If you have longer descriptions you can put them into CONCEPT_SYNONYM. There you have 1000 characters. Everything above - not sure what the use case would be.

I understand your point of view that information should be as precise as possible but in this case, I'm not so sure if it is really helpful to artificially prune an official vocabulary (CPT-4).

a) Convincing the CPT-4 maintainers to be more precise and shorten their texts seems like a futile task to me. b) Searching on the database level becomes less precise because information is removed by the pruning, therefore increasing the chance of more cumbersome queries.

So I would strongly advocate for an increase of the character limit for CONCEPT.concept_name (e.g. varchar(500)) and subsequent modification of the CPT4.jar while leaving all the other constraints as is, following your argumentation.

cgreich commented 1 year ago

I understand you want to create a clean database where nothing is dropped.
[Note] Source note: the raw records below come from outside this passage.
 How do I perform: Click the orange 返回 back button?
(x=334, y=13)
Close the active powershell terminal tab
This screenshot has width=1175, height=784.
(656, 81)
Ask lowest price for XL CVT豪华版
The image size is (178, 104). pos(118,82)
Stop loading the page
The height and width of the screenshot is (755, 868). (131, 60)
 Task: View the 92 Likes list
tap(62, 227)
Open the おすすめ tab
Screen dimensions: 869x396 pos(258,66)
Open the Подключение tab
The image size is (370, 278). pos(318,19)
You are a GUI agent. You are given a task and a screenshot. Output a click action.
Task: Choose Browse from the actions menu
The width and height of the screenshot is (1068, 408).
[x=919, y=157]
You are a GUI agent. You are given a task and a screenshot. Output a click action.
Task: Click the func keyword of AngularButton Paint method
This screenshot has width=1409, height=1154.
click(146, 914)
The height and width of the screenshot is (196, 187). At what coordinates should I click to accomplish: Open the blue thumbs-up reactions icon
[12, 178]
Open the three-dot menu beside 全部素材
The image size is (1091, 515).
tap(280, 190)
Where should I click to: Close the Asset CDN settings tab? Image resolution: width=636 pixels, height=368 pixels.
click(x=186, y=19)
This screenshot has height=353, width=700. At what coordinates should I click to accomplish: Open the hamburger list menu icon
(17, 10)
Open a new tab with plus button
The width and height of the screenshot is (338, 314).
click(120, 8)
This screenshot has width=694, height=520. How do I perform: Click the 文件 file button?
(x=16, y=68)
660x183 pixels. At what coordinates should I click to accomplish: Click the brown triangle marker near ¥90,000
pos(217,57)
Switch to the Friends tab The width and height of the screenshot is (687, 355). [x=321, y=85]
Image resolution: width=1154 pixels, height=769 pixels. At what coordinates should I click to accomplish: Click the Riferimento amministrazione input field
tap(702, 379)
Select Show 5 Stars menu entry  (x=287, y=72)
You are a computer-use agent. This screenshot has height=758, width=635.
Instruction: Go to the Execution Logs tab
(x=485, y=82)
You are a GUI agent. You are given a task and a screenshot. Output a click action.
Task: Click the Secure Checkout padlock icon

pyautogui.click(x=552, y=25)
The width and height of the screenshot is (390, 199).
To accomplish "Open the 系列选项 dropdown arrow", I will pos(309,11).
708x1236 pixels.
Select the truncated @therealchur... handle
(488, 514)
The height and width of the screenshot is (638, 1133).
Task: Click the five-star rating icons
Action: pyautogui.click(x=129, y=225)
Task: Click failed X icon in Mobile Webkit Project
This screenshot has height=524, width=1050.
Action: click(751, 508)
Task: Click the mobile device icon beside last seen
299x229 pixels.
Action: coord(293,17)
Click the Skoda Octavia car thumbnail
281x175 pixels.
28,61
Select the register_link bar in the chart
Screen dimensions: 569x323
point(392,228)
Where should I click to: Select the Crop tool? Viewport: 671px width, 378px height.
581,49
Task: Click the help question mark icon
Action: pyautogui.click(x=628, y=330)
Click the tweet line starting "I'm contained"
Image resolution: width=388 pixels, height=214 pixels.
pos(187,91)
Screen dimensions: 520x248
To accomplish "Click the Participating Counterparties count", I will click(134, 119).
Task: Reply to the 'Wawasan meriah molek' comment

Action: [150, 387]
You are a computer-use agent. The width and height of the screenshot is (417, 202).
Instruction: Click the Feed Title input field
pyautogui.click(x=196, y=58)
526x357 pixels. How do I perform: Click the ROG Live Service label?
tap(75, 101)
But the use cases is probably not there. Look: You have 1000 characters in the synonym if you absolutely have to get the full name. But the full name tends not to be that useful. Take CPT4 725120, pruned at 1000 characters:

Assessment of and care planning for a patient with cognitive impairment, requiring an independent historian, in the office or other outpatient, home or domiciliary or rest home, with all of the following required elements: Cognition-focused evaluation including a pertinent history and examination, Medical decision making of moderate or high complexity, Functional assessment (eg, basic and instrumental activities of daily living), including decision-making capacity, Use of standardized instruments for staging of dementia (eg, functional assessment staging test [FAST], clinical dementia rating [CDR]), Medication reconciliation and review for high-risk medications, Evaluation for neuropsychiatric and behavioral symptoms, including depression, including use of standardized screening instrument(s), Evaluation of safety (eg, home), including motor vehicle operation, Identification of caregiver(s), caregiver knowledge, caregiver needs, social supports, and the willingness of caregiver to t...

This is a long list of permitted assessments paid by the government. I would claim everything after "Assessment of and care planning for a patient with cognitive impairment..." is useless from an analytical point of view. In fact, most if not all of these ultra-long codes are assessments or reports, followed by a precise list of what can be claimed.

If we had the result of the assessment - that would be something. But this? Somebody sat down with the patient and filled out a long sheet of paper.

clairblacketer commented 1 year ago

Hi @clemensrieder we need to keep the varchar(255) for our downstream tools that cannot render unlimited concept names as well as not allowing the vocabulary to hog too much memory. However, if you would like to change it in your instance you are more than welcome to do so. Most methods should still work as long as the concept_name stays a varchar.